- PROBLEM DETAILS
Reproduce the entries shown below only from the line with "Instruction: Click ΠΛΗΡΕΣ" down to the line with "You are a computer-use agent. The height", keeping both end lines and copying each one exactly.

= Beginning of Section =

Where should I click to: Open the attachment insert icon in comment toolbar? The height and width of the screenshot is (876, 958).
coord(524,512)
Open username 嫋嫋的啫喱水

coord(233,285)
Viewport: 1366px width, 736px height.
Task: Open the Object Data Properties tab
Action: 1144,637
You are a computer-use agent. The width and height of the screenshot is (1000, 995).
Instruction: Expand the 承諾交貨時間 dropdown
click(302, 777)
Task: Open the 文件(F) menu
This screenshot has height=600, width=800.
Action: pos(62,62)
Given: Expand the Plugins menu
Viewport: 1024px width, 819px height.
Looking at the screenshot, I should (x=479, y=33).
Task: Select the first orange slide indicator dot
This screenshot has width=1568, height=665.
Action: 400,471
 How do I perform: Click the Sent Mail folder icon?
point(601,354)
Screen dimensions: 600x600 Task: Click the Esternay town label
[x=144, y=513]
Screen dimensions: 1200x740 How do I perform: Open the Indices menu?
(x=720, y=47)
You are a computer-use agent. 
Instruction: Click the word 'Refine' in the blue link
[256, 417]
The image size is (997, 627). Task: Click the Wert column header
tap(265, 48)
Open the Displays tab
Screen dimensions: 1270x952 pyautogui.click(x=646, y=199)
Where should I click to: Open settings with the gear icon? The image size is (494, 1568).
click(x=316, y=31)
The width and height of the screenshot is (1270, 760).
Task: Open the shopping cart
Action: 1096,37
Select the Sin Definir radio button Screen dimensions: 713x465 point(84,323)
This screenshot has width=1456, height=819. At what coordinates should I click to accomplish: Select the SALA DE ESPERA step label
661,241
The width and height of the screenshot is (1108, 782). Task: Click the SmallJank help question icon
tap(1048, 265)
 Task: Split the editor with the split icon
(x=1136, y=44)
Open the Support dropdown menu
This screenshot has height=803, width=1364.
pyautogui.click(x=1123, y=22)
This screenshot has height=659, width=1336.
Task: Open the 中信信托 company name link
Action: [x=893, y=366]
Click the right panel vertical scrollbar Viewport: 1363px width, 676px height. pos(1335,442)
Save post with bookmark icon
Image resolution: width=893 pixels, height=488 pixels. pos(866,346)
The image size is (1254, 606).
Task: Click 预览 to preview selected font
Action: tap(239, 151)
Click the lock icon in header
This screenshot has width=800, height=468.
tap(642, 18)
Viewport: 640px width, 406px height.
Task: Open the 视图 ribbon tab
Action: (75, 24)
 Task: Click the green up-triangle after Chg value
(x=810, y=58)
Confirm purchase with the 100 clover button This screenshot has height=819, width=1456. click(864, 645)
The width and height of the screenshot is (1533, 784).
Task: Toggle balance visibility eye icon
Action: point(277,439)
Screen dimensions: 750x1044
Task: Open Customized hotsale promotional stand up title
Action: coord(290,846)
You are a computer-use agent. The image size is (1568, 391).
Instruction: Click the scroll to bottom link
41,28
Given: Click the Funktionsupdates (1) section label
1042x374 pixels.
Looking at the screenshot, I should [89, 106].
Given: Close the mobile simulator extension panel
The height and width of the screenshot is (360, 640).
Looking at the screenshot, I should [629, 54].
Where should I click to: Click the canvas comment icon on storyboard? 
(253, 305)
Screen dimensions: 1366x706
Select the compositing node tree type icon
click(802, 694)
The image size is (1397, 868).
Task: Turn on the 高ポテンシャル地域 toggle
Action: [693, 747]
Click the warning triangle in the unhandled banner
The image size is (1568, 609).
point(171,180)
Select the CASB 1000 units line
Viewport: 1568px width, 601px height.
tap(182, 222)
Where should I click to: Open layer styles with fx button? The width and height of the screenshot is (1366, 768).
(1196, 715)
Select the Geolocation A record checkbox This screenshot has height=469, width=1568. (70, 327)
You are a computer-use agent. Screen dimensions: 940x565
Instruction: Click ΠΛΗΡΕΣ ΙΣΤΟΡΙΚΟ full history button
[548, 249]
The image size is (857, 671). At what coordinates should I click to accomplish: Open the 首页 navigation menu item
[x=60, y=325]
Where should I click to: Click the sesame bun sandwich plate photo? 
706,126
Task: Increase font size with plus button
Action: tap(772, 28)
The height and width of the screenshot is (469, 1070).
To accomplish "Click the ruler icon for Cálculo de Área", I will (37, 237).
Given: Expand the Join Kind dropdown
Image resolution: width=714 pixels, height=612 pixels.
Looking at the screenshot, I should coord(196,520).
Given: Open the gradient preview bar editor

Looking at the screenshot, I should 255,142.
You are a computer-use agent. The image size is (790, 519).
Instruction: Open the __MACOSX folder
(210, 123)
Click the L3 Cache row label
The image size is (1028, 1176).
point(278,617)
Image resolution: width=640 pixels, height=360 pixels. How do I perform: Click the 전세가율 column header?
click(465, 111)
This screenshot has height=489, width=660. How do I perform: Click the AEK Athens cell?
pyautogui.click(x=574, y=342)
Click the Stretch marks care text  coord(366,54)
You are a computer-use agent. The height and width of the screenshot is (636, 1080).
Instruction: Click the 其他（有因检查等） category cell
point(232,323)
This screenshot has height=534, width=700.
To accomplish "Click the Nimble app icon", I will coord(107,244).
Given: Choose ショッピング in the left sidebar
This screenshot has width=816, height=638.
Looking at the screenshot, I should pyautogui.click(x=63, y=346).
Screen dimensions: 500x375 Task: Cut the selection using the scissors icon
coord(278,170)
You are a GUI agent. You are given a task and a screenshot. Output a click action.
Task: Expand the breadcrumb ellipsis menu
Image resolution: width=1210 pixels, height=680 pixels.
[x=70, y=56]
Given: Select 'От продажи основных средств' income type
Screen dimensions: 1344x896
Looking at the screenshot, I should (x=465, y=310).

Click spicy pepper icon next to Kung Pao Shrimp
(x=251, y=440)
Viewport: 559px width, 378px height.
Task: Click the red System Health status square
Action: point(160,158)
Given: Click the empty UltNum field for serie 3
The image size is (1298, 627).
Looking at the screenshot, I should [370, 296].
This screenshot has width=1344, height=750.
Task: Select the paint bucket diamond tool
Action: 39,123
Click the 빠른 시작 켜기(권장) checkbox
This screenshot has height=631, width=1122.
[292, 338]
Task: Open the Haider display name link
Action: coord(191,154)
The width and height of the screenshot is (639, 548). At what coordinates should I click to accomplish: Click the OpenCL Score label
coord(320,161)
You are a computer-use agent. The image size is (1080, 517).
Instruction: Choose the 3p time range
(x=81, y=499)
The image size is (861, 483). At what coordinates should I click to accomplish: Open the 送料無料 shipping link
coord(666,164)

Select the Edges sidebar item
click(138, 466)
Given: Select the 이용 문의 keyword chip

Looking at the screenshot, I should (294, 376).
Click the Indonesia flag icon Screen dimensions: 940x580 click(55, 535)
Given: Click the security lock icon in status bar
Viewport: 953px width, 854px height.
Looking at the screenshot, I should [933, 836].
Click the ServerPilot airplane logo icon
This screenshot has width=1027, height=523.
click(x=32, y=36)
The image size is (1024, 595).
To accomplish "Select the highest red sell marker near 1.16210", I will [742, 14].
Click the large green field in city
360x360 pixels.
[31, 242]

= End of Section =

- RESULT OF THE EXERCISE
Instruction: Click ΠΛΗΡΕΣ ΙΣΤΟΡΙΚΟ full history button
[548, 249]
The image size is (857, 671). At what coordinates should I click to accomplish: Open the 首页 navigation menu item
[x=60, y=325]
Where should I click to: Click the sesame bun sandwich plate photo? 
706,126
Task: Increase font size with plus button
Action: tap(772, 28)
The height and width of the screenshot is (469, 1070).
To accomplish "Click the ruler icon for Cálculo de Área", I will (37, 237).
Given: Expand the Join Kind dropdown
Image resolution: width=714 pixels, height=612 pixels.
Looking at the screenshot, I should coord(196,520).
Given: Open the gradient preview bar editor

Looking at the screenshot, I should 255,142.
You are a computer-use agent. The image size is (790, 519).
Instruction: Open the __MACOSX folder
(210, 123)
Click the L3 Cache row label
The image size is (1028, 1176).
point(278,617)
Image resolution: width=640 pixels, height=360 pixels. How do I perform: Click the 전세가율 column header?
click(465, 111)
This screenshot has height=489, width=660. How do I perform: Click the AEK Athens cell?
pyautogui.click(x=574, y=342)
Click the Stretch marks care text  coord(366,54)
You are a computer-use agent. The height and width of the screenshot is (636, 1080).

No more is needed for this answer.